EXERCISE:
The entries are to be output once more, word for word.

DATA SHOWN:
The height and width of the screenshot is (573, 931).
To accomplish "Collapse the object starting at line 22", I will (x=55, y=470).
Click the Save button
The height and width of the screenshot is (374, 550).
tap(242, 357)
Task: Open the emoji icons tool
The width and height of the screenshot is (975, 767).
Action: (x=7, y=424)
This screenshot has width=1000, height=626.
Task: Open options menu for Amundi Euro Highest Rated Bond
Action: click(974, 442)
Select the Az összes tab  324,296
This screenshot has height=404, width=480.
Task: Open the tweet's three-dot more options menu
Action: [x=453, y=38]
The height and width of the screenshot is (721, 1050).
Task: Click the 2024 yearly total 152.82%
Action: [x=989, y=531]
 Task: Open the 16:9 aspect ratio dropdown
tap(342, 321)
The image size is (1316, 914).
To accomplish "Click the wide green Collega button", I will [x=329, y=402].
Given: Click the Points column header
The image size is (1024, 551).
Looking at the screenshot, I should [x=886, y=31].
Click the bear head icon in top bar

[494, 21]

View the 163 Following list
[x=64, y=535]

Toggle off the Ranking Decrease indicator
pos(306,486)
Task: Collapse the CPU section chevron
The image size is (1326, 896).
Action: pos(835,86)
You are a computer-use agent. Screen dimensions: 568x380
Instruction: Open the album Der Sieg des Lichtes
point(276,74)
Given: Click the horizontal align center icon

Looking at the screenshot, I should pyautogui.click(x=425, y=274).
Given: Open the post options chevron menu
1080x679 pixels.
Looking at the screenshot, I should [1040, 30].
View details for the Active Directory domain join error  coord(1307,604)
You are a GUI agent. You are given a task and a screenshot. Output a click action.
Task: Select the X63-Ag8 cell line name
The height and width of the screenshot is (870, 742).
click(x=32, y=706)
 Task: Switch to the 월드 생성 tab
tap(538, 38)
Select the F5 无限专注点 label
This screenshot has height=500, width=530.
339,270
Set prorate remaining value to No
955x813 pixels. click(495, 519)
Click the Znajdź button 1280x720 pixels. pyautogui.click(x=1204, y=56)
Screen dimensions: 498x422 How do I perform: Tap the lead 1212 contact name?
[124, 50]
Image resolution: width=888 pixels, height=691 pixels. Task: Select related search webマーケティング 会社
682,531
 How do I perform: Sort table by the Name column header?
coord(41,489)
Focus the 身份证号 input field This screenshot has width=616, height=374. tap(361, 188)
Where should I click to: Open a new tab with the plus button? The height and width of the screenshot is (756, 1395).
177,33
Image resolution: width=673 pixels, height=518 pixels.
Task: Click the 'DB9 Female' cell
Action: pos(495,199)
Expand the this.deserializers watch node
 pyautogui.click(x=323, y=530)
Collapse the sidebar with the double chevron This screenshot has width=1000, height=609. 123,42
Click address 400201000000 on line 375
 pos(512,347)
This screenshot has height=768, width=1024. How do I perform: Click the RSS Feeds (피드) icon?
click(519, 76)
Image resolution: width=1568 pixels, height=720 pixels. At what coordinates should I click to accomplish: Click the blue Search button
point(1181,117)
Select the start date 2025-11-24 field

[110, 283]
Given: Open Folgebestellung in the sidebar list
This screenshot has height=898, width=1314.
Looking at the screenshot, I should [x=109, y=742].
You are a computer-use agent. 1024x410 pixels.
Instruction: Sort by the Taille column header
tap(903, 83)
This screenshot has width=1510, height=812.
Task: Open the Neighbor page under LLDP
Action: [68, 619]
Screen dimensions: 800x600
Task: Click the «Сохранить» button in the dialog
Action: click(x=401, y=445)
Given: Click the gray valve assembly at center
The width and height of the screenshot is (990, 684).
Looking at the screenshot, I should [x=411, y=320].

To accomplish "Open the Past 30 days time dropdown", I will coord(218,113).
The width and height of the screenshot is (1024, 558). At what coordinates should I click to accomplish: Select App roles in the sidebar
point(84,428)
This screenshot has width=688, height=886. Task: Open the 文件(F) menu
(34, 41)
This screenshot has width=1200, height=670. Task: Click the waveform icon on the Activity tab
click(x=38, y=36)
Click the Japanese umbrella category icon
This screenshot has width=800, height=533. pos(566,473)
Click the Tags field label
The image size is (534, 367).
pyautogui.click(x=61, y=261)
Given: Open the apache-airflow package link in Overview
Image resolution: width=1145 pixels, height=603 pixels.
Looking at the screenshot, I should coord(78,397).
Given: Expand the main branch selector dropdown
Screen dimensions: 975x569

TASK SOLUTION:
The height and width of the screenshot is (573, 931).
To accomplish "Collapse the object starting at line 22", I will (x=55, y=470).
Click the Save button
The height and width of the screenshot is (374, 550).
tap(242, 357)
Task: Open the emoji icons tool
The width and height of the screenshot is (975, 767).
Action: (x=7, y=424)
This screenshot has width=1000, height=626.
Task: Open options menu for Amundi Euro Highest Rated Bond
Action: click(974, 442)
Select the Az összes tab  324,296
This screenshot has height=404, width=480.
Task: Open the tweet's three-dot more options menu
Action: [x=453, y=38]
The height and width of the screenshot is (721, 1050).
Task: Click the 2024 yearly total 152.82%
Action: [x=989, y=531]
 Task: Open the 16:9 aspect ratio dropdown
tap(342, 321)
The image size is (1316, 914).
To accomplish "Click the wide green Collega button", I will [x=329, y=402].
Given: Click the Points column header
The image size is (1024, 551).
Looking at the screenshot, I should [x=886, y=31].
Click the bear head icon in top bar

[494, 21]

View the 163 Following list
[x=64, y=535]

Toggle off the Ranking Decrease indicator
pos(306,486)
Task: Collapse the CPU section chevron
The image size is (1326, 896).
Action: pos(835,86)
You are a computer-use agent. Screen dimensions: 568x380
Instruction: Open the album Der Sieg des Lichtes
point(276,74)
Given: Click the horizontal align center icon

Looking at the screenshot, I should pyautogui.click(x=425, y=274).
Given: Open the post options chevron menu
1080x679 pixels.
Looking at the screenshot, I should [1040, 30].
View details for the Active Directory domain join error  coord(1307,604)
You are a GUI agent. You are given a task and a screenshot. Output a click action.
Task: Select the X63-Ag8 cell line name
The height and width of the screenshot is (870, 742).
click(x=32, y=706)
 Task: Switch to the 월드 생성 tab
tap(538, 38)
Select the F5 无限专注点 label
This screenshot has height=500, width=530.
339,270
Set prorate remaining value to No
955x813 pixels. click(495, 519)
Click the Znajdź button 1280x720 pixels. pyautogui.click(x=1204, y=56)
Screen dimensions: 498x422 How do I perform: Tap the lead 1212 contact name?
[124, 50]
Image resolution: width=888 pixels, height=691 pixels. Task: Select related search webマーケティング 会社
682,531
 How do I perform: Sort table by the Name column header?
coord(41,489)
Focus the 身份证号 input field This screenshot has width=616, height=374. tap(361, 188)
Where should I click to: Open a new tab with the plus button? The height and width of the screenshot is (756, 1395).
177,33
Image resolution: width=673 pixels, height=518 pixels.
Task: Click the 'DB9 Female' cell
Action: pos(495,199)
Expand the this.deserializers watch node
 pyautogui.click(x=323, y=530)
Collapse the sidebar with the double chevron This screenshot has width=1000, height=609. 123,42
Click address 400201000000 on line 375
 pos(512,347)
This screenshot has height=768, width=1024. How do I perform: Click the RSS Feeds (피드) icon?
click(519, 76)
Image resolution: width=1568 pixels, height=720 pixels. At what coordinates should I click to accomplish: Click the blue Search button
point(1181,117)
Select the start date 2025-11-24 field

[110, 283]
Given: Open Folgebestellung in the sidebar list
This screenshot has height=898, width=1314.
Looking at the screenshot, I should [x=109, y=742].
You are a computer-use agent. 1024x410 pixels.
Instruction: Sort by the Taille column header
tap(903, 83)
This screenshot has width=1510, height=812.
Task: Open the Neighbor page under LLDP
Action: [68, 619]
Screen dimensions: 800x600
Task: Click the «Сохранить» button in the dialog
Action: click(x=401, y=445)
Given: Click the gray valve assembly at center
The width and height of the screenshot is (990, 684).
Looking at the screenshot, I should [x=411, y=320].

To accomplish "Open the Past 30 days time dropdown", I will coord(218,113).
The width and height of the screenshot is (1024, 558). At what coordinates should I click to accomplish: Select App roles in the sidebar
point(84,428)
This screenshot has width=688, height=886. Task: Open the 文件(F) menu
(34, 41)
This screenshot has width=1200, height=670. Task: Click the waveform icon on the Activity tab
click(x=38, y=36)
Click the Japanese umbrella category icon
This screenshot has width=800, height=533. pos(566,473)
Click the Tags field label
The image size is (534, 367).
pyautogui.click(x=61, y=261)
Given: Open the apache-airflow package link in Overview
Image resolution: width=1145 pixels, height=603 pixels.
Looking at the screenshot, I should coord(78,397).
Given: Expand the main branch selector dropdown
Screen dimensions: 975x569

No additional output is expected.